The data cutoff was June 2022.

• At a median follow-up of 18 months, seven of ten patients were minimal residual disease (MRD)-negative; five in the ADC-exposed cohort and two in the BsAb-exposed cohort.
• The median duration of response was 12.3 months, with an overall response rate (ORR) of 60% in the total cohort.
  • ORR was similar in both the ADC- and BsAb-exposed cohorts (Figure 2).
• Median progression-free survival was:
  • 9.1 months (range, 1.5–13.2 months) in the total cohort
  • 9.5 months (range, 1.0–15.2 months) in the ADC-exposed cohort
  • 5.3 months (range, 0.6 months to not evaluable) in the BsAb-exposed cohort
• Patients responding to cilta-cel showed a shorter median duration of last anti-BCMA exposure versus those not responding to cilta-cel (29.5 days vs 63.5 days).
• Cilta-cel responders showed a longer time from last anti-BCMA treatment to apheresis versus non-cilta-cel responders (161 days vs 56.5 days).

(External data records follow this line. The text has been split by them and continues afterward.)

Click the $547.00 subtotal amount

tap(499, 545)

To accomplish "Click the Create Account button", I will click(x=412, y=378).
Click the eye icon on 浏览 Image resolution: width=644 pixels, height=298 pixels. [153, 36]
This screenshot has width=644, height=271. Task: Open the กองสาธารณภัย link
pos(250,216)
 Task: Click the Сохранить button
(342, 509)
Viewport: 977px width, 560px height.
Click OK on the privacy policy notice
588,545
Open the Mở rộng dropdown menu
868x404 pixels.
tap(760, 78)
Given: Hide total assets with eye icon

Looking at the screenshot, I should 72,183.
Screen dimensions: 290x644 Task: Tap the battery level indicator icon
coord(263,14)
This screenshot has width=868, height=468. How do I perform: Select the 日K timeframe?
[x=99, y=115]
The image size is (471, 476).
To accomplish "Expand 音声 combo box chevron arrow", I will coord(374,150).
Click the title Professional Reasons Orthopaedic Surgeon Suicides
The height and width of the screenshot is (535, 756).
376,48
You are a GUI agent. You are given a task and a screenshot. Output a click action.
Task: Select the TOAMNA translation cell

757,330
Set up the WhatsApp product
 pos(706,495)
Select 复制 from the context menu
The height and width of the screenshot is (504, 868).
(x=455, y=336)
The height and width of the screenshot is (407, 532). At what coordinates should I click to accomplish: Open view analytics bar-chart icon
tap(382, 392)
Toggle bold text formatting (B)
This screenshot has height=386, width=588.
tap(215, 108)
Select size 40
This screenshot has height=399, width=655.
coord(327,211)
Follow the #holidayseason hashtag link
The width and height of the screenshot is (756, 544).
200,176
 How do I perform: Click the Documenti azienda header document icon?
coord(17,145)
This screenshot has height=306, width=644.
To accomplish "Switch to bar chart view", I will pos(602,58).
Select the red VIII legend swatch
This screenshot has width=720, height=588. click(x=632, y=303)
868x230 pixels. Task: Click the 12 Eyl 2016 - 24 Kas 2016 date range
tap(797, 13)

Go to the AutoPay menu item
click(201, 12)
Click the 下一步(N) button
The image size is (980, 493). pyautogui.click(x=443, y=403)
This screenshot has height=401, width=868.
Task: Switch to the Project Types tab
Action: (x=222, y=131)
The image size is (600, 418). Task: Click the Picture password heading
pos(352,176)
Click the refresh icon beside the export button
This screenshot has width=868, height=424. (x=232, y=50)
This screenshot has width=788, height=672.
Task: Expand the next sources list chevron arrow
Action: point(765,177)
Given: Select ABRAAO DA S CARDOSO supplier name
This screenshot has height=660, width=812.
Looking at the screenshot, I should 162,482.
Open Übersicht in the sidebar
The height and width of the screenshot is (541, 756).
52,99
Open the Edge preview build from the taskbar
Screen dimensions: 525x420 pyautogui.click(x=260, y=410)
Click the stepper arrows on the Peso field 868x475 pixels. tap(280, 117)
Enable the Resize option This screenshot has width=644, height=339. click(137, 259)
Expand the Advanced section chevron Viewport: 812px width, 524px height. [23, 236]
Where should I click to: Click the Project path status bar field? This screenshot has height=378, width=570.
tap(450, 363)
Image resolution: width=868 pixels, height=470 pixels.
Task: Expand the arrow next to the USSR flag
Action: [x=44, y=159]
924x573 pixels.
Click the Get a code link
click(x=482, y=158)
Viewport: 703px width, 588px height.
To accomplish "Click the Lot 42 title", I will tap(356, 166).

ADC, antibody–drug conjugate; BsAb, bispecific antibody; CR, complete response; ORR, overall response rate; PR, partial response; sCR, stringent CR; VGPR; very good partial response.
*Adapted from Mateos.^1
†Percentages may not sum appropriately due to rounding.

Safety

• As shown in Figure 3, the most common adverse events (AEs) were hematologic events.
• Cytokine release syndrome (CRS) of Grade 1 or 2 was observed in 12 of 20 patients, with a median time to CRS onset of 7.5 days (range, 2–10 days).
• Any grade immune effector cell-associated neurotoxicity syndrome (ICANS) occurred in four patients, while Grade 3 or 4 ICANS occurred in three patients.
• The median time to ICANS onset was 9 days (range, 4–13 days) and the median duration was 7 days (range, 4–20 days).
• CRS resolved in all patients, while ICANS resolved in three out of four patients.
• There were no cases of movement and treatment-emergent AEs or parkinsonism reported.
• A total of 12 deaths were reported, due to the following:

• Progressive disease (n = 8)
• COVID-19 pneumonia (n = 2)
• Clostridiodes difficile colitis (n = 1; treatment-related)
• Subarachnoid hemorrhage (n = 1)

ADC, antibody–drug conjugate; AE, adverse event; BsAb, bispecific antibody; CRS, cytokine release syndrome; ICANS, immune effector cell-associated neurotoxicity syndrome.
*Data from Mateos.¹

Conclusion

Findings from Cohort C of the CARTITUDE-2 trial demonstrated a clinical benefit of cilta-cel in patients with R/R MM who were heavily pretreated and exposed to non‑cellular anti‑BCMA immunotherapy. The study highlighted the impact of prior anti‑BCMA therapy on responses to cilta‑cel. The safety profile of cilta‑cel was consistent with that observed in the CARTITUDE-1 trial. The data from Cohort C of the CARTITUDE-2 trial may inform future treatment plans, including sequencing and a washout period between BCMA‑targeted agents.